En su declaración, Jané (exconsejero de Interior), Munté (exconsejera de Presidencia) y Meritxell (exconsejera de Educación) explicaron al juez que, durante su periodo en la Generalitat, nunca se planteó la vía unilateral, el camino ilegal para lograr la independencia. El juez Pablo Llarena –que intervino en los interrogatorios a los testigos, para puntualizar cuestiones– investiga a 28 líderes secesionistas por empujar hacia la independencia por las vías ilegales, enfrentando a la sociedad catalana contra el Estado.

Aun así, Munté –actual presidenta del PDeCAT, la antigua Convergència– reconoció que el diálogo no se antojaba posible y que ella no quería participar «en un nuevo escenario de desobediencia», similar al 9 de noviembre de 2014, cuando se votó ilegalmente.

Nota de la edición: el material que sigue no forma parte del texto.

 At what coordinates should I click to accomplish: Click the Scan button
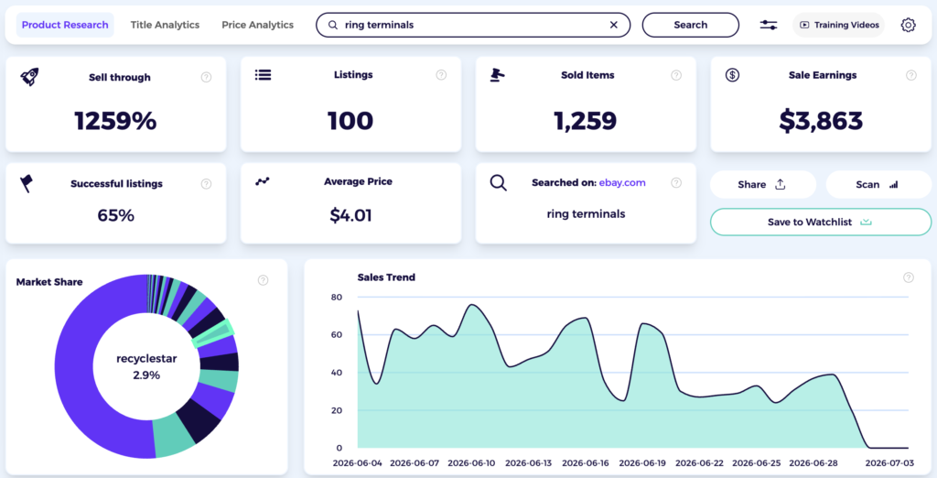click(878, 184)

En la sala de vistas también se leyeron extractos de declaraciones públicas en las que los testigos convocaban a los catalanes a votar en el referéndum ilegal, informaron a ABC fuentes jurídicas presentes en los interrogatorios. Ayer, los antiguos gobernantes catalanes matizaron sus palabras y renegaron de cualquier votación sin el visto bueno del Ejecutivo español. «Dónde haga falta se pondrán las urnas», expresó Meritxell Ruiz en un coloquio celebrado en Barcelona el 2 de mayo del año pasado. Ayer, la misma exconsejera aclaró que siempre tuvo en mente un pacto con el Estado.

Munté, en la misma línea, aseguró ayer que nunca quiso faltar al respeto a la Guardia Civil y defendió que nunca pensó en una votación que no fuera consensuada. El tiempo te da perspectiva, admitió la exconsejera, cuyo sucesor en la consejería de presidencia, Jordi Turull, se enfrenta a un grave horizonte penitenciario.

Los tres antiguos consejeros, del PDeCAT, manifestaron además que desconcen el documento «Enfocats», la hoja de ruta del proceso independentista hallada en el domicilio del ex número dos de Oriol Junqueras, Josep María Jové. También se desmarcaron de la agenda manuscrita y de cualquier comité estratégico del proceso ilegal.